Nineteen Corvettes gathered on a beautiful, top-down Saturday morning for some small talk and coffee at our usual southern meeting spot. Following the short drivers’ meeting, we began the short drive to Sylmar, where we gathered again in the lower level of the Nethercutt Museum to find ourselves folded-in with several other car clubs, an Elk’s lodge, and a number of civilians who were all there for the tour.
Our guide, Kyle Irwin, a full-time employee and curator for the museum, was extremely knowledgeable and offered a lot of interesting facts about the displays, museum history, and some behind the scenes information.
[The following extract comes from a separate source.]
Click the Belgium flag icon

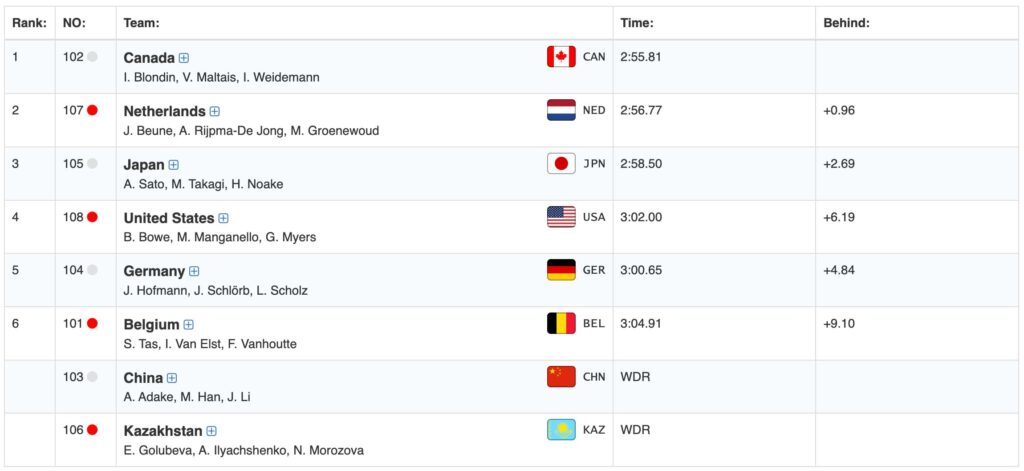pyautogui.click(x=561, y=324)
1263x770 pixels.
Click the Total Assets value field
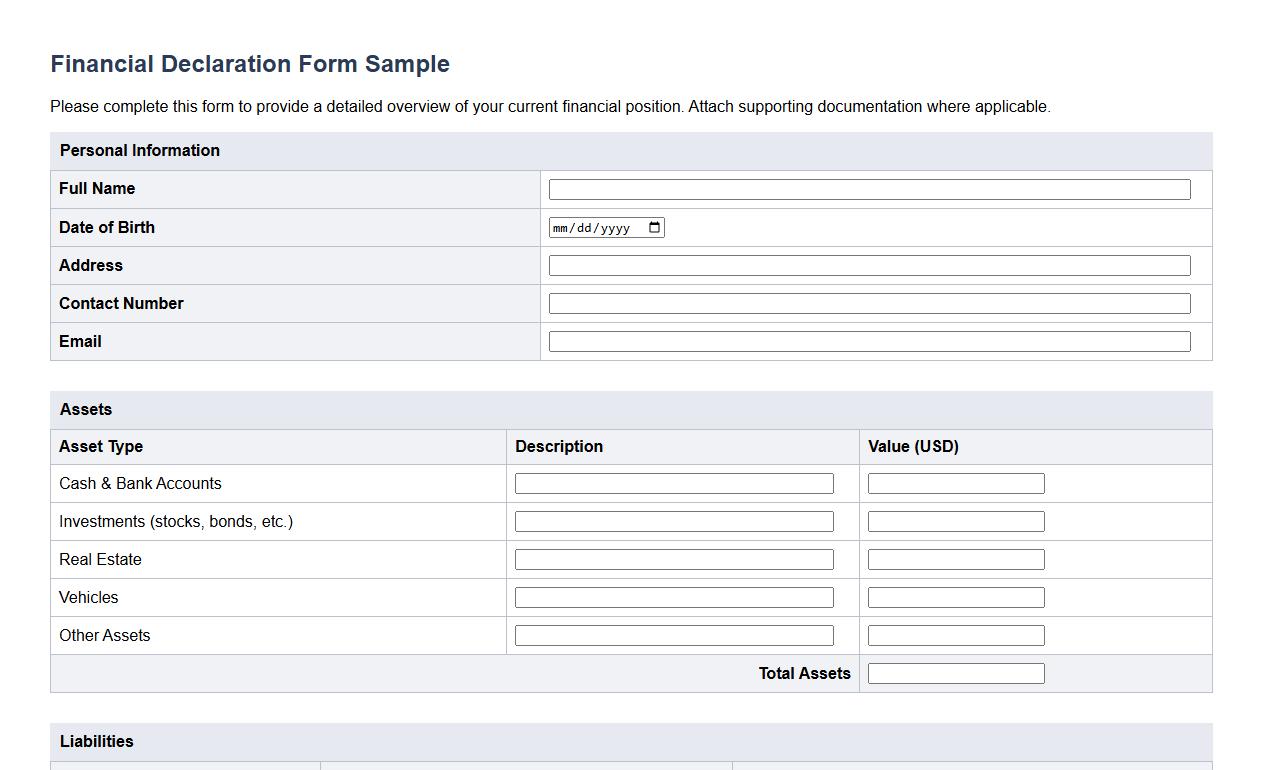tap(955, 673)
During the tour we were also given plenty of opportunities to wander around the magnificent automobiles, Art Deco hood ornaments, ornate music boxes, Hümmel figurines, and an impressive collection of mechanical musical instruments.
Kyle was quick to point out that everything in the collection is fully functional, and the point was emphasized during the tour finale when he turned the mighty Wurlitzer pipe organ loose against a vintage Steinway player piano, and the resulting duel was an impressive performance of one-hundred-year-old technology.
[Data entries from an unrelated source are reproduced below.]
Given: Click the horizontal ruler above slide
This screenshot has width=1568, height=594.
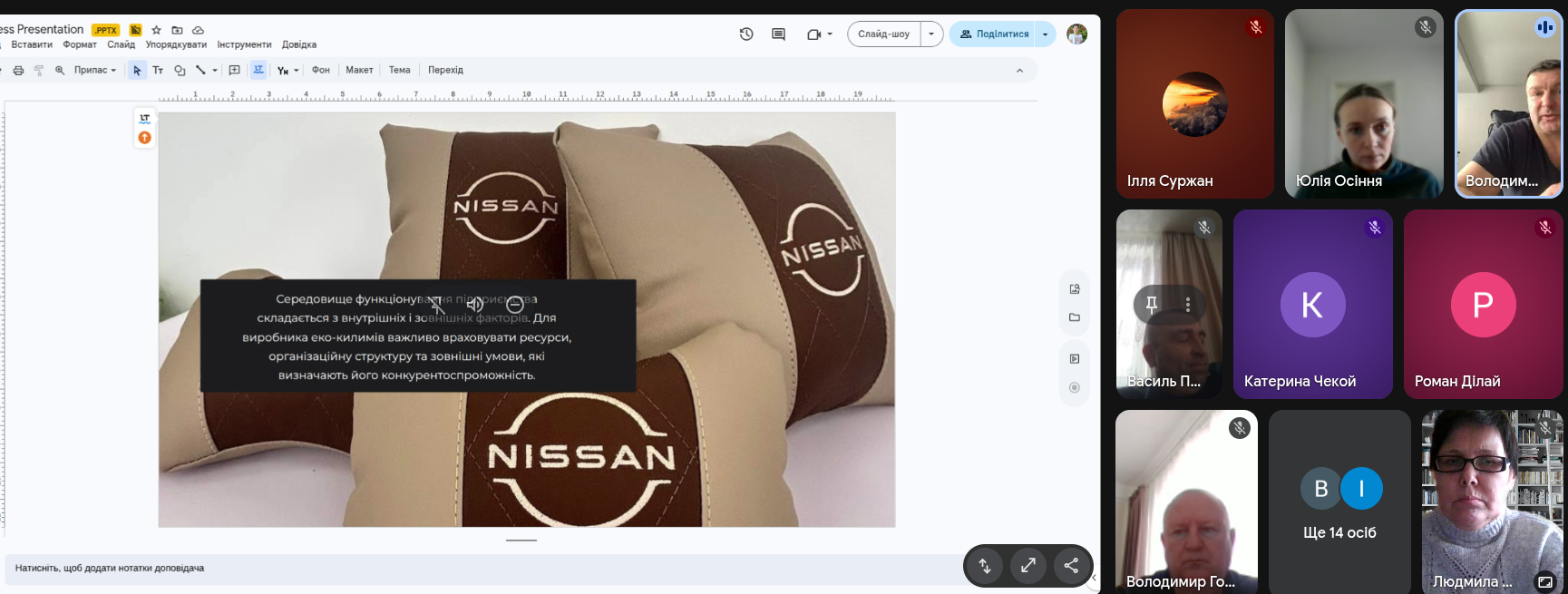Looking at the screenshot, I should [526, 95].
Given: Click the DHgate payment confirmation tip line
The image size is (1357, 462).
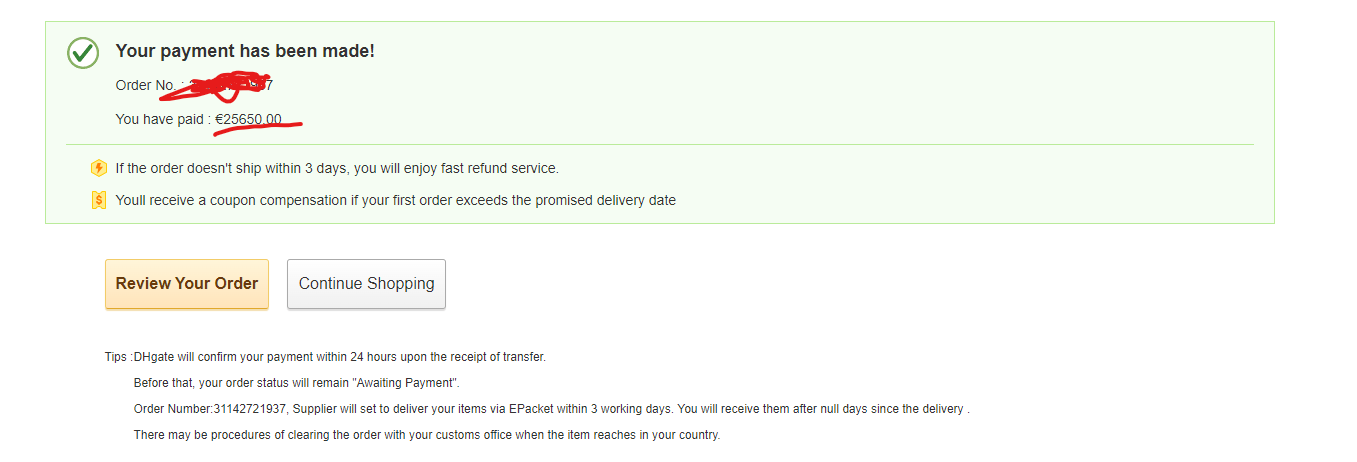Looking at the screenshot, I should pyautogui.click(x=340, y=357).
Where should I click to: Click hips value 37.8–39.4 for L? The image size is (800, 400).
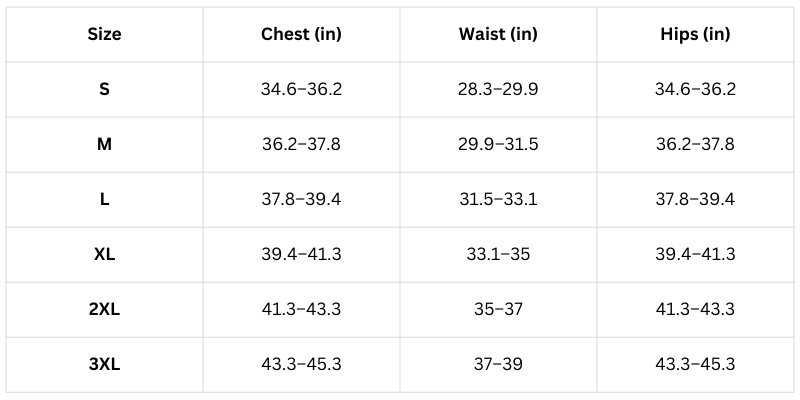coord(696,199)
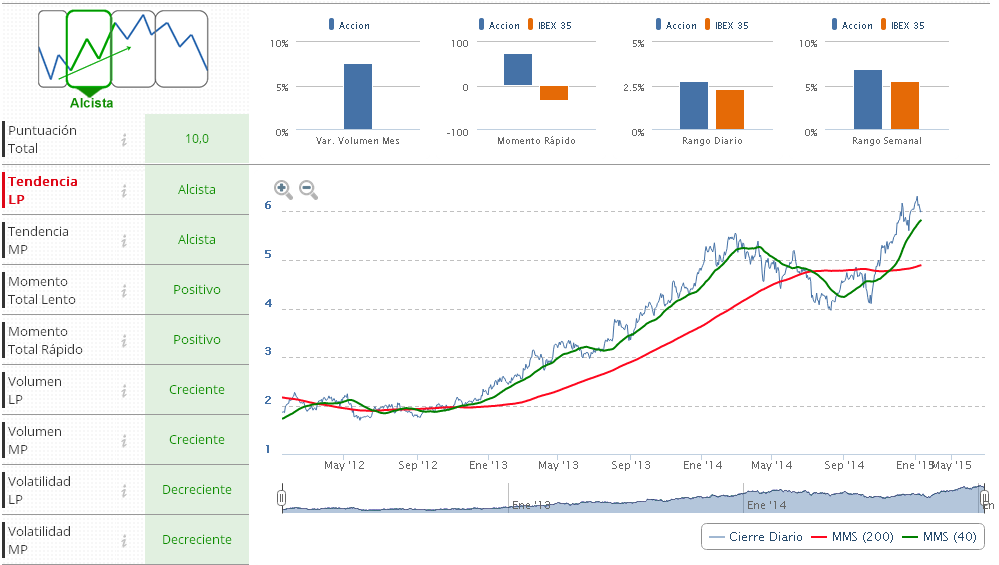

When it was over, it wasn’t really over because there was so much more left to see, but we simply ran out of time! So, I guess we will just have to go back again at a later date.
After the tour, our group, less about fifty of our new-found tour friends, made the drive to Mission Hills and the famous Bear Pit, Missouri-Style Bar-B-Q restaurant. What specifically is Missouri style BBQ you may ask? Well, it’s simply a broader term for traditional Kansas City Style BBQ, which is a slow-smoking technique over a hard-wood fire, and then served with a thick, tomato-based barbecue sauce. This held true for lunch which included the full menu of ribs, brisket, hot links, chicken, and all the fixings, including their legendary garlic toast.
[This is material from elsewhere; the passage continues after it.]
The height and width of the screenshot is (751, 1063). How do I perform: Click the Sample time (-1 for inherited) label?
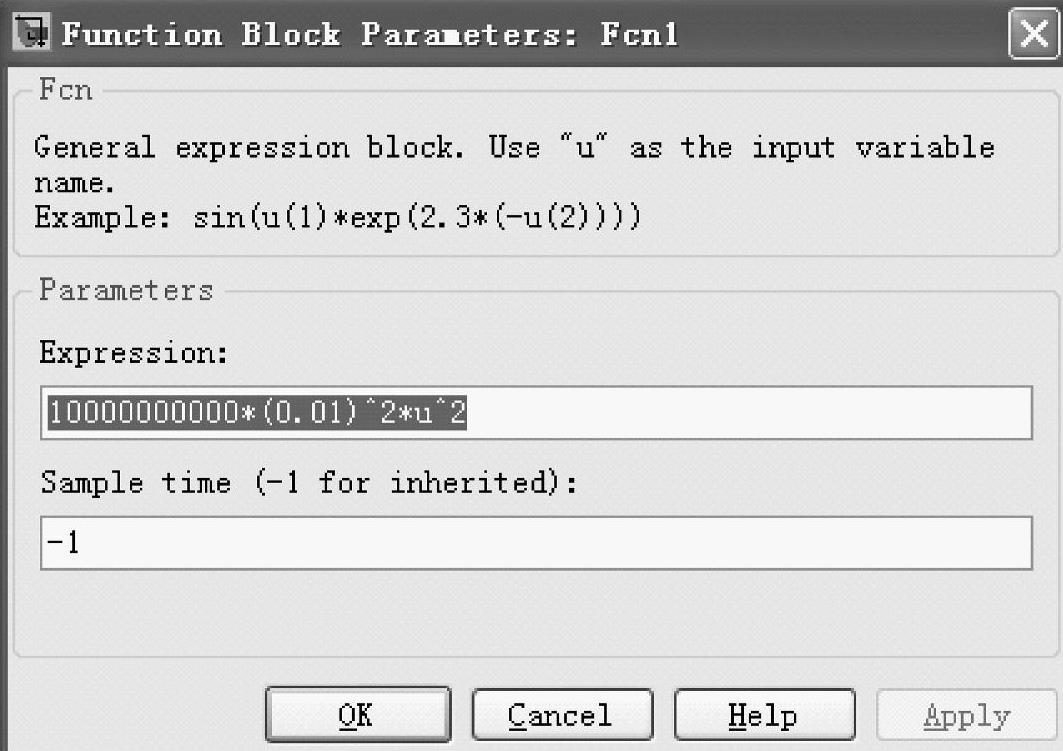tap(309, 483)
This was a fun, well planned event that made for a great Saturday morning adventure. If you were not able to attend, and have never been to the Nethercutt Museum, you owe it to yourself to take some time and check it out. The Nethercutt family, and by extension, Merle Norman Cosmetics, has spent 63 years building this collection of concourse quality cars, and an array of other rare collectibles that has become their local legacy.